Abdullah Gül’ün Milli Güvenlik Kurumu’nu Yüksek Seçim Kurulu’nun kesin sonuçları açıklamadan önce MGK’yı toplantıya çağırmasının amacı zaten belli olduğunu anlatan Vural, şöyle devam etti: “Çünkü doğrudan doğruya görevlendirilmiş, güvenoyu almış bir başbakanın katıldığı son Milli Güvenlik Kurulunu yapmak istemesidir. Daha ilk günden itibaren Anayasayı çiğnemek, delmek doğru değildir, gerçekten anlamsız bir tartışma olduğunu düşünüyoruz. Bu yüzden Cumhurbaşkanlığı makamları, bir takım partilerin kendilerine iş dengelerini korumak için kullandığı bir makam değildir. O makam, milletin ve devletin makamıdır. Bundan sonra Cumhurbaşkanı seçilen zat, bunun açıkçası şeref onurunu koruması gerekmektedir. Anayasayı delme gibi bir girişim olursa, Türkiye’nin Cumhurbaşkanı makamı kriz çıkaran bir makam olur. Buda yeni bir kriz tartışmalarını ortaya çıkarır. Maalesef bu krizlerden de bir bakıyorsunuz piyasalarda inmeler çıkmalar, yoksa borsa söyle oldu, şöyle oldu. O bakımdan tavsiyemiz odur ki, Anayasaya uyalım, bu süreç aynın devam etsin. Cumhurbaşkanı artık tarafsız olduğunun artık kendisinin Başbakan değil, Cumhurbaşkanı olduğunun farkına varsın.”
MHP olarak kendilerinin Cumhurbaşkanlığı sürecinden ders alarak geleceğe bakacaklarını ifade eden Vural, sözlerini şöyle sürdürdü:
“Seçime katılmayan ve seçimi asıl belirleyen katılımın az olmasıdır. Bu katılımın neden az olduğu konusunda her kesin bir değerlendirme yapması gerekiyor.

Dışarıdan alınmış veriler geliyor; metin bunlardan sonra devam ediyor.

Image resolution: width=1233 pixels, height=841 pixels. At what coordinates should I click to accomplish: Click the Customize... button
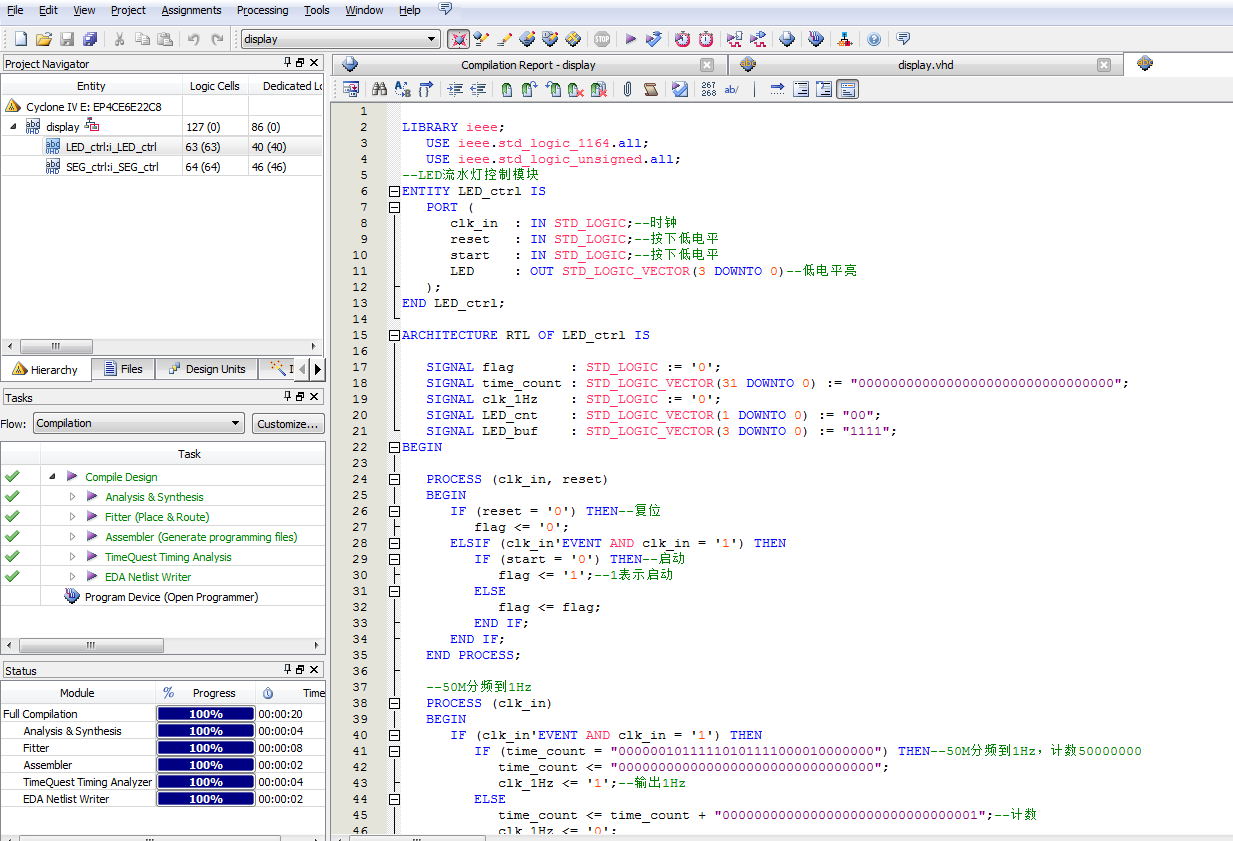(288, 423)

Siyasi iradeyi belirleyecek olan vatandaşın sandığa gitmesini temin etmek gerekiyor. Sandığa vatandaşın gitmemesi, güç boşluğu oluşturur. Güç boşluğu da organize güçleri biraz daha güçlü hale getirir. Bu durumda elbette bütün vatandaşlarımızın sandığa gitmeme sebeplerini iyi incelemeli ve iyi belirlemeliyiz.”